▶ _SELECTED EXTRACT_

────────────────────

A Look at Emerging Cloud Communications Technologies
Communications is more than just connecting people. The right communications technology helps businesses connect the dots between where they are today and where they want to be tomorrow. In this chapter, you explore the future of emerging cloud communications technologies and how they can help your business today and into the future.
Tighter mobile integration
Predicting the need for tighter integration between business communications systems, core business applications, and users’ mobile devices doesn’t take a crystal ball. The mobile workforce of today and the future expects its mobile phones to work everywhere, so productivity can happen anywhere.
Emerging technologies for tighter mobile integration include the following:
- Voice over long term evolution (VoLTE) networks: This is a specification that enables more efficient use of available bandwidth and tighter integration with apps over an LTE network.
- All IP‐based communications: Carriers move voice services from 2G/3G circuit‐switched (CS) networks to LTE, enabling redeployment and reuse of limited spectrum, and develop apps that are natively voice‐enabled. Today, voice and data are separate, and not all voice is IP‐based — even on LTE networks. In the near future, all LTE connections, both voice and data, will be IP‐based.
- Convergence of mobile and enterprise communications (no more “apps”): Today, most unified communications (UC) vendors provide an app for smartphones that enables enterprise communications. Users will soon be able to make and receive corporate calls on their smartphones—not from a separate app, but from a native dialer.
- Intelligent reachability: Intelligent reachability allows users to be reached on any of their devices through a single phone number with intelligent call routing capabilities, using location data, Bluetooth, and Wi‐Fi, among others, to route the call to the most appropriate device (rather than simply ringing every device).
- New use cases: These enable mobile apps to leverage real‐time communications. Today, an app can trigger the dialer to make a call, but the call happens outside the app. In the future, mobile apps will be natively communications‐enabled via seamless integration to network‐based communications capabilities.
- Enterprise routing capabilities: These use location and contextual awareness through more intelligent and capable mobile networks as UC vendors and cellular carriers develop new technologies together.

────────────────────

▶ _PROVIDED DATA_
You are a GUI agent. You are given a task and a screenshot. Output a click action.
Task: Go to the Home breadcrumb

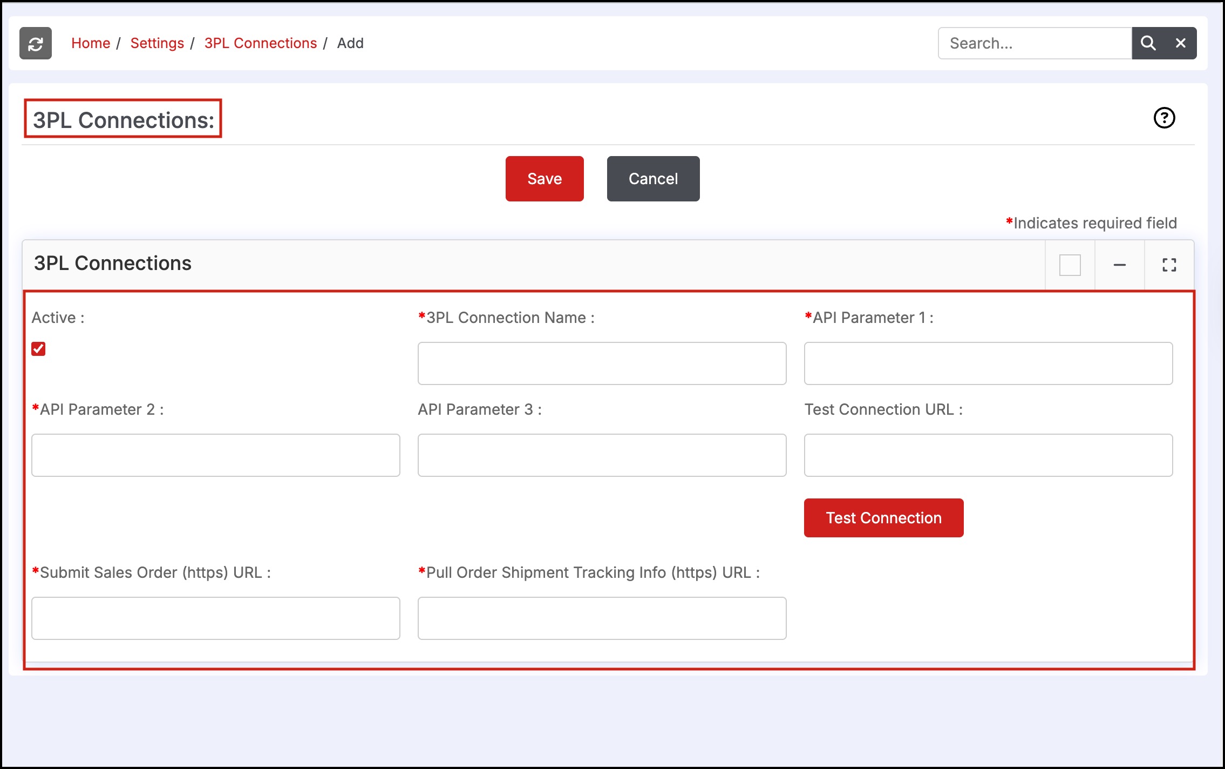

────────────────────

▶ _REQUIREMENTS_
a) Answer these questions from the cloud communications passage:
(i) From what networks do carriers move voice services to LTE?
(ii) Through what can intelligent reachability let users be reached on any of their devices?
(iii) When an app triggers the dialer today, where does the call take place?
b) Extract word for word the part of the cloud communications passage that begins at the words "Emerging technologies for" and ends after the words "will be IP‐based.".
The data bear no relation to the cloud communications passage.

▶ _SET OF ANSWERS_
a)
(i) From 2G/3G circuit‐switched (CS) networks.
(ii) Through a single phone number.
(iii) Outside the app.

b)
Emerging technologies for tighter mobile integration include the following:
- Voice over long term evolution (VoLTE) networks: This is a specification that enables more efficient use of available bandwidth and tighter integration with apps over an LTE network.
- All IP‐based communications: Carriers move voice services from 2G/3G circuit‐switched (CS) networks to LTE, enabling redeployment and reuse of limited spectrum, and develop apps that are natively voice‐enabled. Today, voice and data are separate, and not all voice is IP‐based — even on LTE networks. In the near future, all LTE connections, both voice and data, will be IP‐based.